FCC Proposals Create White-Space Divide
WASHINGTON—White-space devices are running up against resistance in the fight for access to TV spectrum, or what’s left of it after the spectrum incentive auction. Wireless mic makers, for example, do not want them for neighbors.
“Two [6 MHz] channels sans white-space devices is a need, not a want,” Sennheiser Director of Spectrum Affairs Joe Ciaudelli told the Federal Communications Commission in a May 22 filing.
“The FCC is proposing that 4 MHz in the duplex gap be used for licensed microphone operators,” he told TV Technology. “From our view, this small sliver in the duplex gap is not enough for professional mic applications and is sub-par spectrum since it is a buffer for out-of-band emissions from adjacent services—up-link and down-link blocks of mobile broadband. In the current proposal, any other UHF would be shared with unlicensed devices.”
Sennheiser objects to having wireless mics tossed in with white-space devices because there is no guarantee of non-interference. White-space devices must find open frequencies by pinging databases, which have “fatal flaws” according to the National Association of Broadcasters. (See “NAB Petitions FCC to Shut Down White Space Database.”)
The commission designated two TV channels for wireless mics in its 2010 white-space device order, which opened up unoccupied TV channels—aka white spaces—to unlicensed devices Two years later, the commission issued proposed auction rules that said “with less broadcast spectrum available after the repacking, two channels may no longer be dedicated to wireless microphone use.”

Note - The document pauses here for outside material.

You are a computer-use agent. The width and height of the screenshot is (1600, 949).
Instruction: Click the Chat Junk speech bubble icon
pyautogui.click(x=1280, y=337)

Sennheiser, a 70-year-old mic manufacturer located in Old Lyme, Conn., has been fighting for two channels ever since. The company noted in its May 22 filing that the commission is focused on using the spectrum for broadband-based content distribution.
“Spectrum is also essential for content creation,” Sennheiser said, saying news and entertainment produced in the United States generates around $1 trillion, or 6.5 percent of the gross domestic product, and has the highest export-to-import ratio at 3:1 of “any American made product or service.”
Medical facilities are also leery of having white-space devices next door spectrally. Several filed with concerns about having white-space devices in Ch. 37, dedicated since 1963 to radio astronomy, and for medical telemetry on a co-primary basis since 2000. They are up against Google, the muscle behind white-space devices. Google said its tests show white-space devices can safely operate within 200 meters of a hospital’s perimeter without interference.
More than 20 hospitals disputed Google’s assertion and told the commission that sharing Ch. 37 with white-space devices would put critical-care patients at risk, and that Google’s proposal to have them submit a terrain analysis of their campuses would be an “enormous burden.”
Much of the ado about white-space devices is that their potential impact is not known. As the NAB pointed out in its May 1, 2015 filing with the commission, only 600 such devices are operating nationwide five years after FCC authorization. The NAB filing outlines its objection to white-space devices being exempt from the FCC’s deadline for vacating frequencies won at auction. Broadcasters will get booted off those frequencies 39 months after the auction closes, even if the winning bidder hasn’t built out a network. White-space devices would be allowed to continue operating on those same frequencies. (See “NAB to FCC: TV Licensees Should Trump White Space Devices.”)
The commission is aiming to finalize its incentive auction rules by the third quarter of this year. In addition to where to situate white-space devices and wireless mics, the FCC must determine who can bid, and for how much spectrum. The definition of operational “commencement” also must be decided, as well as two lawsuits now pending in federal court that may send the commission back to the drawing board. Decisions in those lawsuits, filed last year by the NAB and Sinclair Broadcast Group, are expected some time in June.